Trump Launches Cartel Coalition at Doral and Offers Missile Strikes as Colombia Votes, Chile’s Broken Transition Enters Its Final Hours, and Cuba Teeters Under Siege


Executive Summary


Executive Summary

The Big Picture: The hemisphere’s new security architecture was signed into existence on Saturday. President Trump hosted twelve right-aligned Latin American leaders at Trump National Doral Miami for the inaugural “Shield of the Americas” summit, formally launching the Americas Counter-Cartel Coalition—a 17-nation military partnership. Trump offered U.S. missile strikes against cartel leaders, mocked Mexico’s President Sheinbaum by name, and declared Cuba was “in its last moments of life.” The region’s three largest left-governed economies—Brazil, Mexico, and Colombia—were excluded by design.

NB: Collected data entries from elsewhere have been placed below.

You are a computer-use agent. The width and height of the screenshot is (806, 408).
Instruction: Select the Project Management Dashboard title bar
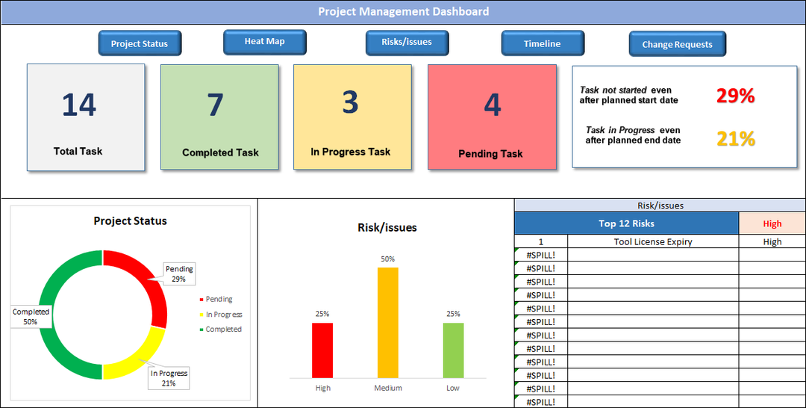pyautogui.click(x=403, y=11)
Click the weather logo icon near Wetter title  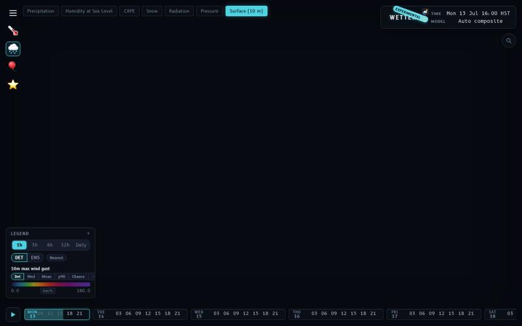pyautogui.click(x=425, y=12)
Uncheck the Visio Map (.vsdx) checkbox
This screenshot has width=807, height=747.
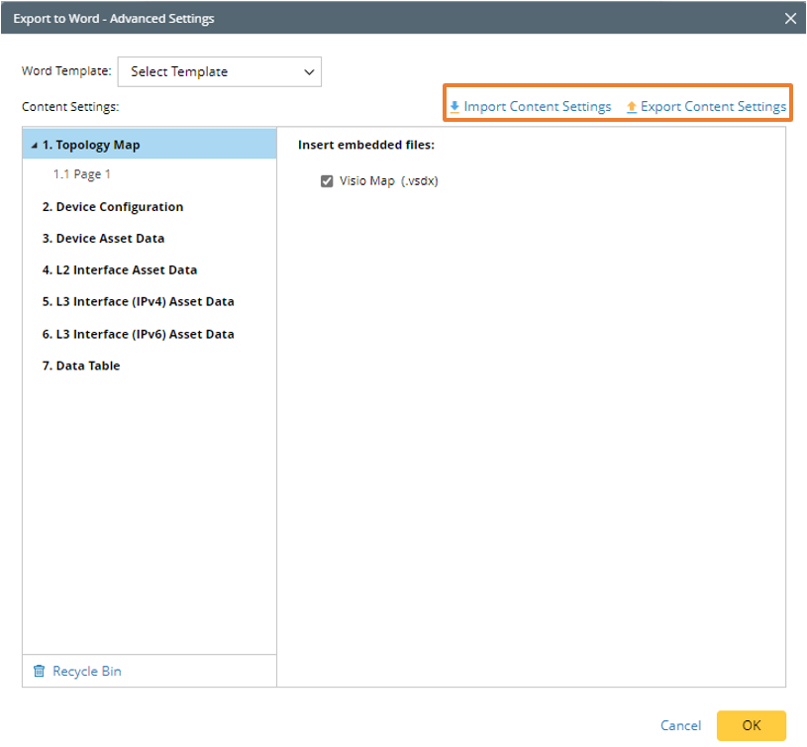click(327, 181)
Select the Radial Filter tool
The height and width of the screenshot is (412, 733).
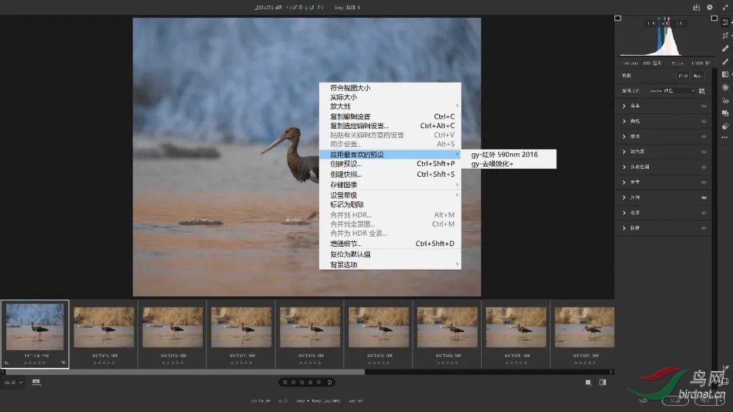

Colombia votes today in the most consequential election of the year so far: legislative elections for the full 103-seat Senate and 183-seat House, plus three coalition presidential primaries that will reshape the May 31 presidential contest. The Historic Pact and Democratic Center lead polls, while the right-wing Gran Consulta Por Colombia primary—with nine candidates—will determine the conservative standard-bearer. This is the first popular test of whether the hemisphere’s new political architecture resonates beyond presidential palaces.

Chile’s broken transition enters its final 72 hours. President-elect Kast flew to Doral before his own March 11 inauguration, completing a symbolic arc: alignment with Washington before assuming the presidency. The China Mobile submarine cable dispute collapsed the first post-Pinochet transition talks, with the U.S. sanctioning three Chilean officials. Kast returns to Santiago for what the Atlantic Council calls an “emergency government.”

Cuba’s Antonio Guiteras plant—the island’s largest—was reportedly repaired Saturday after a boiler failure left millions without power since March 4. But only about 1,000 megawatts are available—less than half of demand. Trump’s Doral declaration that Cuba is “at the end of the line” and his regime-change framing raise the stakes further as the U.S. oil blockade persists.

Brazil’s Ibovespa closed at 179,365 on Friday—its worst weekly decline since November 2022 at nearly 5%—while Petrobras hit a record R$580 billion market capitalisation on strong 4T25 results. The Copom meets March 17–18 with the expected rate cut now complicated by the Strait of Ormuz energy shock.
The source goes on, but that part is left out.